• [Reading passage]:
Career Advice

David Hallberg: When Do Choreographers Get The Chance To Really Take Risks?

David Hallberg wants to give choreographers a place to experiment. Photo by Patrick Frenette, courtesy ABT

The Metropolitan Opera House is a stadium; an ornately lush stadium, but one nonetheless. The 3,800-seat challenge that American Ballet Theatre readily tackles is typically filled to capacity because of the stalwarts: Swan Lake, Romeo and Juliet, the classics that, without doubt, have stood the test of time and have brought people in droves to the Met.

A new commission is a risk best handled by the choreographers who can produce works that offer seasoned polish and dependability. Rarely is it given to an "unknown." And although, in the history of large commissions, there inevitably exists a freedom of creative impulse, that freedom must not reach too deep, for the fall off the cliff is steep and far. There is simply too much at stake: time, money, reputation.

• [Stored records]:
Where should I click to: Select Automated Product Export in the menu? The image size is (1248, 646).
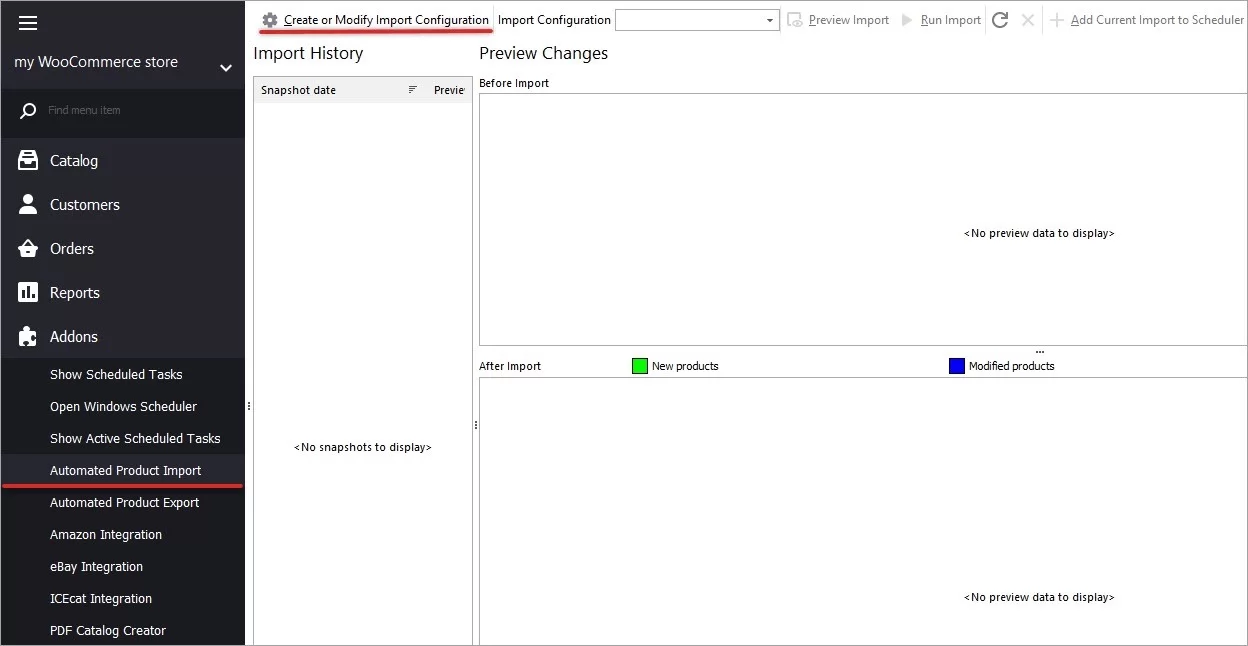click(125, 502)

* * *

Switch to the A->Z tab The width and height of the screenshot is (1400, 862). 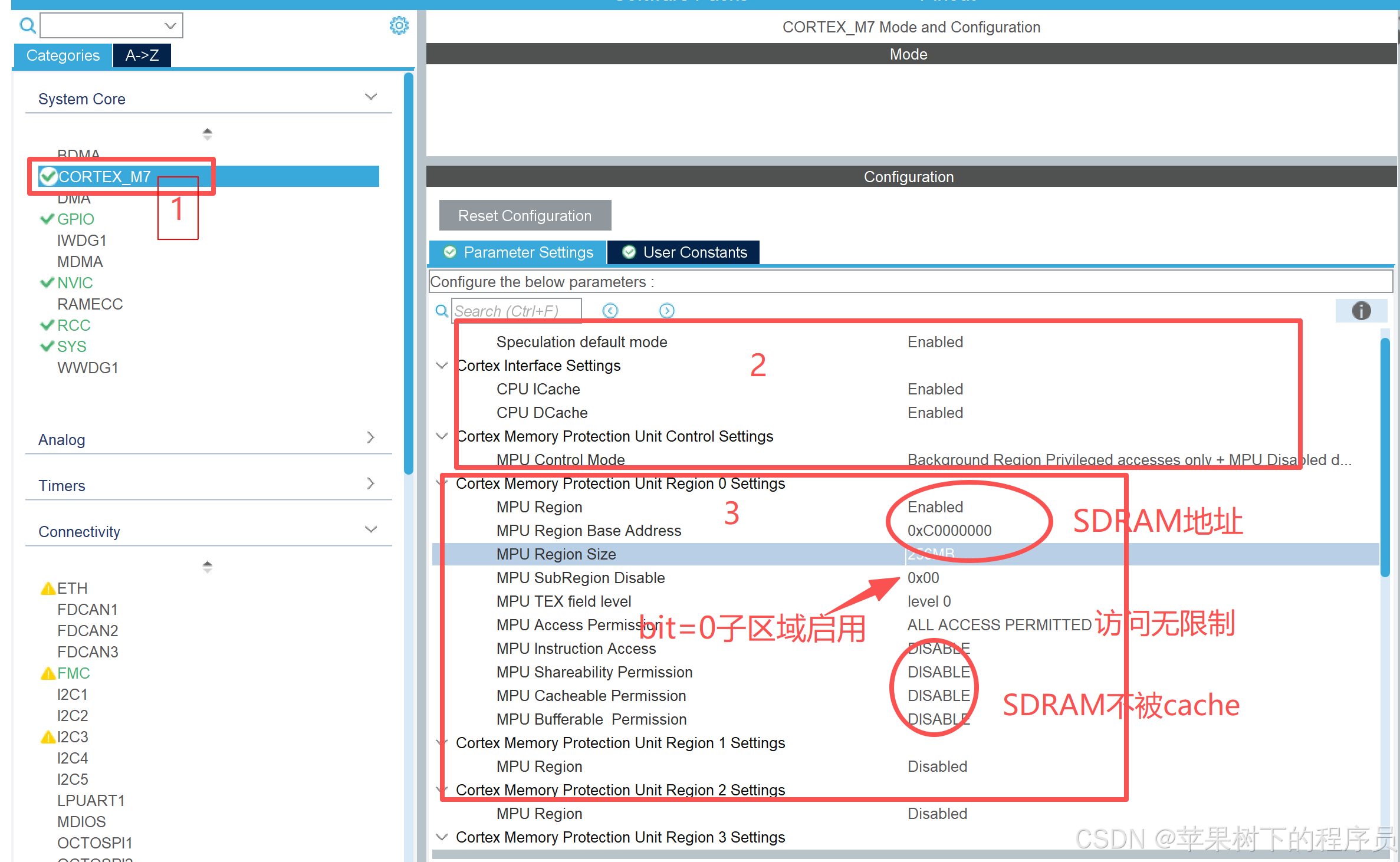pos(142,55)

• [Requirements]: Write the next part of the article above on when choreographers get the chance to take risks, starting right after its final sentence.

• [Output for this exercise]:
David Hallberg finds dancers who risk everything the most intriguing. Now, he wants to give choreographers that same opportunity. Photo by Patrick Frenette, courtesy ABT

I have always wondered, Where then do choreographers get the freedom to potentially fail? The dancers that I am personally most intrigued by are the ones that fall (literally), risking everything to see just how far they can push themselves as artists. There is a famous story of Nureyev, just days after his defection, dancing Blue Bird in The Sleeping Beauty, all of Paris holding its breath for this boy wonder. He fell to the ground in his variation. He stopped. The orchestra ceased its playing. He got up. Left the stage. Deafening silence in the theater. He reentered and recommenced the solo, dancing better than he ever had previously. Conquering fear, falling to test his limits, only to break through to new peaks.

If that can exist for dancers, where is that platform for the creators? The ones who make the work for those dancers. I realized ABT's hands were tied; two major New York seasons, and two major New York theaters to fill. But the necessity to continually risk through creation has always been in the fabric of the company, dating back to Jerome Robbins' now classic Fancy Free.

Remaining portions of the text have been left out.